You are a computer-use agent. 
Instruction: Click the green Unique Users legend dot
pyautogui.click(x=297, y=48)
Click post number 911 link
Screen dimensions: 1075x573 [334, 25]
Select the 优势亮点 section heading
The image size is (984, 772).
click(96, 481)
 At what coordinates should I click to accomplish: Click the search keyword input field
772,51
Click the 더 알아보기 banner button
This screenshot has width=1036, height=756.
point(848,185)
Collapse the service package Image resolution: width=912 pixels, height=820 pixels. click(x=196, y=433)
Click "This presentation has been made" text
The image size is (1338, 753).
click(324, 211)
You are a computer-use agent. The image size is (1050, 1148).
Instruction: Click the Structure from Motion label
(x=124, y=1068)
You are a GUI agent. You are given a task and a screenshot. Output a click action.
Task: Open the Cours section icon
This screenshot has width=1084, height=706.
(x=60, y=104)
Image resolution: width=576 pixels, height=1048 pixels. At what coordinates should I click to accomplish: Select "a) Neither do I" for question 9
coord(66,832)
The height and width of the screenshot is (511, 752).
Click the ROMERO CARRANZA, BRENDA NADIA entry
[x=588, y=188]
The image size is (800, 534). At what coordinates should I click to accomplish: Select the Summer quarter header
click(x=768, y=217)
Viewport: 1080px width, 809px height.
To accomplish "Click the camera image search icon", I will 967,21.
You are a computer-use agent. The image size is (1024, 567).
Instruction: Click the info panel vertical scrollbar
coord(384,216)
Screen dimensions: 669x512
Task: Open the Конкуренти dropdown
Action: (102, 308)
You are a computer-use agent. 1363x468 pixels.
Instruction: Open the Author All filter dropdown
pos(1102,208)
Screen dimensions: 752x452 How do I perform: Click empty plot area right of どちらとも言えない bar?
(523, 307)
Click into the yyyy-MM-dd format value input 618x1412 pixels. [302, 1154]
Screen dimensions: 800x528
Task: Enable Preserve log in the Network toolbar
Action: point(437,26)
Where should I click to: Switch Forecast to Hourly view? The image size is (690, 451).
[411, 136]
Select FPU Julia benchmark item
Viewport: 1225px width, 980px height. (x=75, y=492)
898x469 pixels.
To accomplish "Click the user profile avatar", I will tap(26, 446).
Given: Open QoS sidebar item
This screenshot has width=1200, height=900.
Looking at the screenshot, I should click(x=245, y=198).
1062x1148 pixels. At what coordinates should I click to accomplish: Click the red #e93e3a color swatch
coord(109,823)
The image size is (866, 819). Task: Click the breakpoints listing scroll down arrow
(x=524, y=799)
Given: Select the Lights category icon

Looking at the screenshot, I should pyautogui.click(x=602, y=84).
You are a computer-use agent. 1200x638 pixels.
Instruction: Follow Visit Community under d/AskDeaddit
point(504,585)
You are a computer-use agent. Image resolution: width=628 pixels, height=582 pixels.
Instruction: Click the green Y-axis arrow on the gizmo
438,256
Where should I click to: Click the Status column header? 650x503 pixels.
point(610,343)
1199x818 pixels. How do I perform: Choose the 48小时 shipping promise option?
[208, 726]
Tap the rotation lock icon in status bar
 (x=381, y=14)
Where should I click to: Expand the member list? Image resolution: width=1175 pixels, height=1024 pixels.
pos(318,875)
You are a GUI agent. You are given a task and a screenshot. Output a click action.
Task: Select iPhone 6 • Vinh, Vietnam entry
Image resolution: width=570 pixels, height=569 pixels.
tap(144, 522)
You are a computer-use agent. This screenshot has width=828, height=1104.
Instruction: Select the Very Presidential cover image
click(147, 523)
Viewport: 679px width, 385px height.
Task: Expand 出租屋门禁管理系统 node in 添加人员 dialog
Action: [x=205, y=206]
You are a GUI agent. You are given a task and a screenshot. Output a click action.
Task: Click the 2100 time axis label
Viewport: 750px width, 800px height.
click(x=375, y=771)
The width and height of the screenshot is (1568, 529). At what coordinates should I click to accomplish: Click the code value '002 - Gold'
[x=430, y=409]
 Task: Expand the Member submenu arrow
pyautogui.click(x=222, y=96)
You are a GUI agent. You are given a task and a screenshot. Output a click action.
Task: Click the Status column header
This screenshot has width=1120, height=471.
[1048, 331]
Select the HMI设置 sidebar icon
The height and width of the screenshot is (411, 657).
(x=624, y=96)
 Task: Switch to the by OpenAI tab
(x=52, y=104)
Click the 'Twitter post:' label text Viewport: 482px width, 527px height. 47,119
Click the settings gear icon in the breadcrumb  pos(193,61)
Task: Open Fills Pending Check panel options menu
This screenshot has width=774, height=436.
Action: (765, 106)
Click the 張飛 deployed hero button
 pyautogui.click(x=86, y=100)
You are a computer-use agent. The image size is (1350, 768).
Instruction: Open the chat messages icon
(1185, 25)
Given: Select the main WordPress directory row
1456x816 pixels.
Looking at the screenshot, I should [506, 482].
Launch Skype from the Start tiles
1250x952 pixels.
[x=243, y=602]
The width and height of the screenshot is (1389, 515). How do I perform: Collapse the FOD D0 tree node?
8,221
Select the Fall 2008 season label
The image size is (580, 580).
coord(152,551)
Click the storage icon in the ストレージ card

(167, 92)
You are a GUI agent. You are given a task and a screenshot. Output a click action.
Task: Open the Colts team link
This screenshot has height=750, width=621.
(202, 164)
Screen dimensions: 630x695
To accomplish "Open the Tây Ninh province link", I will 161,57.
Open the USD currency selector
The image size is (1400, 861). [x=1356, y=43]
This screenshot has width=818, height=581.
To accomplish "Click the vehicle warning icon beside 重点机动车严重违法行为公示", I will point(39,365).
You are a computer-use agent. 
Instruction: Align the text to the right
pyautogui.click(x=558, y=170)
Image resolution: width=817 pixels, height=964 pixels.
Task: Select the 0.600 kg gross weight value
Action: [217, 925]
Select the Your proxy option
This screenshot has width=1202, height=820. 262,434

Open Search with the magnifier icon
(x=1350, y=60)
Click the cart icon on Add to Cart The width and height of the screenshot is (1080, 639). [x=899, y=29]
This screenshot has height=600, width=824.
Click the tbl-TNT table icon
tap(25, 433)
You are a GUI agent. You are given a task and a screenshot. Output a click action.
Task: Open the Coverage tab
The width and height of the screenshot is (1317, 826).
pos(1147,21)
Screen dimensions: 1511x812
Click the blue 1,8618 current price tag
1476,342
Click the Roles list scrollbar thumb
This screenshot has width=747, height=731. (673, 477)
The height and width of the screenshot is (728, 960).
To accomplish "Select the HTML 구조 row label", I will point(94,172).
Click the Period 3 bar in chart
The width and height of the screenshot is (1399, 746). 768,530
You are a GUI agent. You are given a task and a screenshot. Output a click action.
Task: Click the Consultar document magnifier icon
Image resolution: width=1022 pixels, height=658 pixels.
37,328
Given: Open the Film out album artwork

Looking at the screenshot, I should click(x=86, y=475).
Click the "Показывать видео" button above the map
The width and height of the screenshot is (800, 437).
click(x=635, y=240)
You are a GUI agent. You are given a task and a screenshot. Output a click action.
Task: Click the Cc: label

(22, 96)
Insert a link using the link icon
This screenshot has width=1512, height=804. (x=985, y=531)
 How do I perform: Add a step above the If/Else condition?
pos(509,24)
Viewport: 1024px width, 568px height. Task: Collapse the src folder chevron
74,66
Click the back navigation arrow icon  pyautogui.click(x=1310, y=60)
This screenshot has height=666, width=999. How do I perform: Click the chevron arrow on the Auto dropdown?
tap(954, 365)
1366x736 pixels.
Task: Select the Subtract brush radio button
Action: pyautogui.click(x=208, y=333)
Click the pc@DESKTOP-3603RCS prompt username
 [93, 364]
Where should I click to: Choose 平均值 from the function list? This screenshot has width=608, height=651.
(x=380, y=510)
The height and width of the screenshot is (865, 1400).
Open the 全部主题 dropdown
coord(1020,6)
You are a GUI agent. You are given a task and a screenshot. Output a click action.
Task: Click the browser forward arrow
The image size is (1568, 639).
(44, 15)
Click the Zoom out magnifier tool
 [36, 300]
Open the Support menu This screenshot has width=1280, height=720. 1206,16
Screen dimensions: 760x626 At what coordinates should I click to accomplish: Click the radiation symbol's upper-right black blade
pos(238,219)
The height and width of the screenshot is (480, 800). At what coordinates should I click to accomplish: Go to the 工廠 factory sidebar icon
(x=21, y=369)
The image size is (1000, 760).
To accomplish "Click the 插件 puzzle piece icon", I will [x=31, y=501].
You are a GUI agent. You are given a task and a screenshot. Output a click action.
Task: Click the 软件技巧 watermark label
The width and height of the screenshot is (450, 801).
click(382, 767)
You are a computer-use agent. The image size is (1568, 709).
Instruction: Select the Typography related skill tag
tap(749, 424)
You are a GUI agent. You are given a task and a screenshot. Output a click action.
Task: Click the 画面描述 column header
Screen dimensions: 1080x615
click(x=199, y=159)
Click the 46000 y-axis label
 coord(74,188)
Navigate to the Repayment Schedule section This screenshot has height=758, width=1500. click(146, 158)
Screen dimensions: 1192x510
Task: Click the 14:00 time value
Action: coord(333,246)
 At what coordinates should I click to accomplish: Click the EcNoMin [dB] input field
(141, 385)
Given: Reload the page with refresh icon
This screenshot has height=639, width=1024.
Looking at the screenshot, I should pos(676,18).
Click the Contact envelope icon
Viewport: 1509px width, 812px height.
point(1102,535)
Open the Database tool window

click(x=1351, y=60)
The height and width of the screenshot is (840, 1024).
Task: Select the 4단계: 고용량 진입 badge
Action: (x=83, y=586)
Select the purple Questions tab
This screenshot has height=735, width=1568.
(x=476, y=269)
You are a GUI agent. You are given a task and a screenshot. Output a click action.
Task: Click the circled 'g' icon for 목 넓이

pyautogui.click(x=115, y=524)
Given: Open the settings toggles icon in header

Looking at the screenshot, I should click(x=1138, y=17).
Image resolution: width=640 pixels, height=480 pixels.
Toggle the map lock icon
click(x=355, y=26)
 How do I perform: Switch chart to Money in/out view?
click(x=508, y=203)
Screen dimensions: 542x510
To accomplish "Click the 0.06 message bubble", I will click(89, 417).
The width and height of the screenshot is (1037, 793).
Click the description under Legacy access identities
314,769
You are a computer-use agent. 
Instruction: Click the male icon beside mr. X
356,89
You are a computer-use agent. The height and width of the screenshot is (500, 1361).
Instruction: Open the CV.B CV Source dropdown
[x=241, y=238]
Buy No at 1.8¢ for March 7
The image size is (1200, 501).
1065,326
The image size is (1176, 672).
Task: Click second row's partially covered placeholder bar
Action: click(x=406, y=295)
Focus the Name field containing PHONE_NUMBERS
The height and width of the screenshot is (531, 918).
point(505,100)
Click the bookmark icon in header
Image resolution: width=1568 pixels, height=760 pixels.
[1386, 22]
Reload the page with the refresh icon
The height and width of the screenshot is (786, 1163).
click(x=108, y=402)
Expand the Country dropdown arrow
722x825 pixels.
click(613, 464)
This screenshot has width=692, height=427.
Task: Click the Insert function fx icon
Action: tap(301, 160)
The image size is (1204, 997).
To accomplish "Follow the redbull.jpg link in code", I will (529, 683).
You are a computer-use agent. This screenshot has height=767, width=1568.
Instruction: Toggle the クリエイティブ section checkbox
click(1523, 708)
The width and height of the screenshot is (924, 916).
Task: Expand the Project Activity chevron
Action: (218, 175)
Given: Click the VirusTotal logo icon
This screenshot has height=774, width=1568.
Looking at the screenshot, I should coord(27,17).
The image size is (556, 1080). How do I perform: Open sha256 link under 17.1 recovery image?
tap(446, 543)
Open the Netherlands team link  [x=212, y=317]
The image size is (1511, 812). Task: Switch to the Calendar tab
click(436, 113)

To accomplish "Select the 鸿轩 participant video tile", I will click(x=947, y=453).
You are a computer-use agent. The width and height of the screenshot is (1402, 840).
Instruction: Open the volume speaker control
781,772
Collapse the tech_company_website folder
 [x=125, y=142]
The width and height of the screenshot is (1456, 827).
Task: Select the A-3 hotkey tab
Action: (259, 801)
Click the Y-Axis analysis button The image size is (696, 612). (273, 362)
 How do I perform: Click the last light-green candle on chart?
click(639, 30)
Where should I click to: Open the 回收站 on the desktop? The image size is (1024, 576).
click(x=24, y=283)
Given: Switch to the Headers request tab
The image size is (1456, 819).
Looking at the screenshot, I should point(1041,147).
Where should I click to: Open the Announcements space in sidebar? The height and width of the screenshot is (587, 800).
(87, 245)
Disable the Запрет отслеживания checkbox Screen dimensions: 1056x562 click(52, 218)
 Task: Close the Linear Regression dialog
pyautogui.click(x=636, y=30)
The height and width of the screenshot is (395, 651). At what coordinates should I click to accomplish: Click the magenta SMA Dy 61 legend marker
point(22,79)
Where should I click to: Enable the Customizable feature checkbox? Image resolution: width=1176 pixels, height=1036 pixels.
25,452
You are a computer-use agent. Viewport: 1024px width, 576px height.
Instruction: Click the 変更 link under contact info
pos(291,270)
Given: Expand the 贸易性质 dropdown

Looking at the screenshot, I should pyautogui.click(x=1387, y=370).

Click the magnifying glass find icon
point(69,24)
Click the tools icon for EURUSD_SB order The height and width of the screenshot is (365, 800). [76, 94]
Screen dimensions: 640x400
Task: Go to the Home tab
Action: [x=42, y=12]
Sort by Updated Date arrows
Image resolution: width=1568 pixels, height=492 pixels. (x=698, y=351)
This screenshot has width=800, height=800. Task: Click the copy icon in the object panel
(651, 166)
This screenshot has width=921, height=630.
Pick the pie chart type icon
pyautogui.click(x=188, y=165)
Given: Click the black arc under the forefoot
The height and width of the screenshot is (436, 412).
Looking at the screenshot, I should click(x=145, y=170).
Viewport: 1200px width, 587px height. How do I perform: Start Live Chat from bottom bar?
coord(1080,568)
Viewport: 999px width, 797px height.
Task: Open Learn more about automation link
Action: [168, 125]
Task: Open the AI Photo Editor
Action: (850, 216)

———

## Directions for this task:
In the listing above, locate the line containing "Task: Open Fills" and the line containing "Given: Select the main". Extract those two lines and every line between them, exactly as written, and only those.

## Output for this exercise:
Task: Open Fills Pending Check panel options menu
This screenshot has width=774, height=436.
Action: (765, 106)
Click the 張飛 deployed hero button
 pyautogui.click(x=86, y=100)
You are a computer-use agent. The image size is (1350, 768).
Instruction: Open the chat messages icon
(1185, 25)
Given: Select the main WordPress directory row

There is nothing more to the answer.